- _WHAT YOU SHOULD DO_: Retype, word for word, every line from the one holding "This screenshot has height=432, width=600." through the one holding "Given: Click the 外链测试菜单 bug icon" in the entries below, both included, and only those lines.

- _DATA FOR REVIEW_:
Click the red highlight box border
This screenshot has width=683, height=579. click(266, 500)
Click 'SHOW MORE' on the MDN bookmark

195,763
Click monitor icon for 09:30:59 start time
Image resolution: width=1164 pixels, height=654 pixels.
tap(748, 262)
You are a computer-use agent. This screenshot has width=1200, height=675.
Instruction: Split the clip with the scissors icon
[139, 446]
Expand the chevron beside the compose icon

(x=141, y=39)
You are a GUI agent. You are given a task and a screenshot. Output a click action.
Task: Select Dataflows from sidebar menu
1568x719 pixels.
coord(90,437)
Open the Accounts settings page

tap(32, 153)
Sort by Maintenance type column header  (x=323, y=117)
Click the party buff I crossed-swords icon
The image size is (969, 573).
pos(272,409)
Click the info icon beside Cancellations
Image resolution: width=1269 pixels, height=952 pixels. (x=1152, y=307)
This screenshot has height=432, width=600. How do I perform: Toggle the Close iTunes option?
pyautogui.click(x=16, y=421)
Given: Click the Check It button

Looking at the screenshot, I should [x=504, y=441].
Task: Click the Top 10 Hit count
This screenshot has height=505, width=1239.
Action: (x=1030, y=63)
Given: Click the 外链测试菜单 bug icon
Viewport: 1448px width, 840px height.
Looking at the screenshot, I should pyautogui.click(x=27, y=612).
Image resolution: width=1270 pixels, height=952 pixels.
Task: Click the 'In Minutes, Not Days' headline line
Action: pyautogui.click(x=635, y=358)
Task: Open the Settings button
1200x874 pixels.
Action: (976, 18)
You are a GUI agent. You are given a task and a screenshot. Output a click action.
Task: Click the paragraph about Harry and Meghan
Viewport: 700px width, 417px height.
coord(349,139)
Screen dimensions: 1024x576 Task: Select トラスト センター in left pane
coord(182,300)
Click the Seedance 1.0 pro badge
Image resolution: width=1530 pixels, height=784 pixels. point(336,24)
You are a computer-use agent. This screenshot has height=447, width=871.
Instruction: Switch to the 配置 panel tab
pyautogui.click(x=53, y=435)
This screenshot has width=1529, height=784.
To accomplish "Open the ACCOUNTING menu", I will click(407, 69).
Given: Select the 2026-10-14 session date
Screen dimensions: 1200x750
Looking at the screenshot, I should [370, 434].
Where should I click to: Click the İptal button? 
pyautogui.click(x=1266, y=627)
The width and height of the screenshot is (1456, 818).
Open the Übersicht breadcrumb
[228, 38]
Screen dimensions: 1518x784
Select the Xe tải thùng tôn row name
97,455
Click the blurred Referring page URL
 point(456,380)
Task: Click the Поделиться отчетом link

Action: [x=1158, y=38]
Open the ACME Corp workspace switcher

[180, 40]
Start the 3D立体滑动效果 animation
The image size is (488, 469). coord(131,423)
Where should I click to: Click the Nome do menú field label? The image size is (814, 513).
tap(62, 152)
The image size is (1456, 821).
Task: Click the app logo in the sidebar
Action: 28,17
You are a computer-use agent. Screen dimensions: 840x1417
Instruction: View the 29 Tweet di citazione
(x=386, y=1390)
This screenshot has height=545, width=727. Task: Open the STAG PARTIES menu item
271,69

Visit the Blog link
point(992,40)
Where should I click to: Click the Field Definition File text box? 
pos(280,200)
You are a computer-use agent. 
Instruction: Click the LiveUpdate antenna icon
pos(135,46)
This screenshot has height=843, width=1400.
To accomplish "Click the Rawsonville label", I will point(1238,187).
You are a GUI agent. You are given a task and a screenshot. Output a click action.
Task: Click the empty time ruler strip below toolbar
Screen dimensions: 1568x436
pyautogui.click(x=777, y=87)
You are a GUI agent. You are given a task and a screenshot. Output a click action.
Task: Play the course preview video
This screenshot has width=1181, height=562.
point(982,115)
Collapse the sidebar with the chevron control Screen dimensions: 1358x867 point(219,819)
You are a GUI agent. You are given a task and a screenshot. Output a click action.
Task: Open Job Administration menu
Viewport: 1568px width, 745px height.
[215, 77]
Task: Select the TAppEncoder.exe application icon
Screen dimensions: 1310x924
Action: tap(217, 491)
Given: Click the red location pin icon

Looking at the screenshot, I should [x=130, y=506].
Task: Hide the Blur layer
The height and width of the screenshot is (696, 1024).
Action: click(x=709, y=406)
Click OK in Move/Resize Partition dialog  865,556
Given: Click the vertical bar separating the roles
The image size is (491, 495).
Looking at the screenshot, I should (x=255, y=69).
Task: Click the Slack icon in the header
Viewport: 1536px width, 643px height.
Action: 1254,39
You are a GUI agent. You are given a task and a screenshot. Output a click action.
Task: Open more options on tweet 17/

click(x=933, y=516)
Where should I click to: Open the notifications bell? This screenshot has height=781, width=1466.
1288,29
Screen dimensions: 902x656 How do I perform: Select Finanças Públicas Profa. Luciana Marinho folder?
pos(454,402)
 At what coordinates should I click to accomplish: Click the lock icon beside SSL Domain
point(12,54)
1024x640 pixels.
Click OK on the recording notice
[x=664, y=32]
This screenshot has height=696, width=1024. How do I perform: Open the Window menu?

- _SOLUTION TO THIS TASK_:
This screenshot has height=432, width=600. How do I perform: Toggle the Close iTunes option?
pyautogui.click(x=16, y=421)
Given: Click the Check It button

Looking at the screenshot, I should [x=504, y=441].
Task: Click the Top 10 Hit count
This screenshot has height=505, width=1239.
Action: (x=1030, y=63)
Given: Click the 外链测试菜单 bug icon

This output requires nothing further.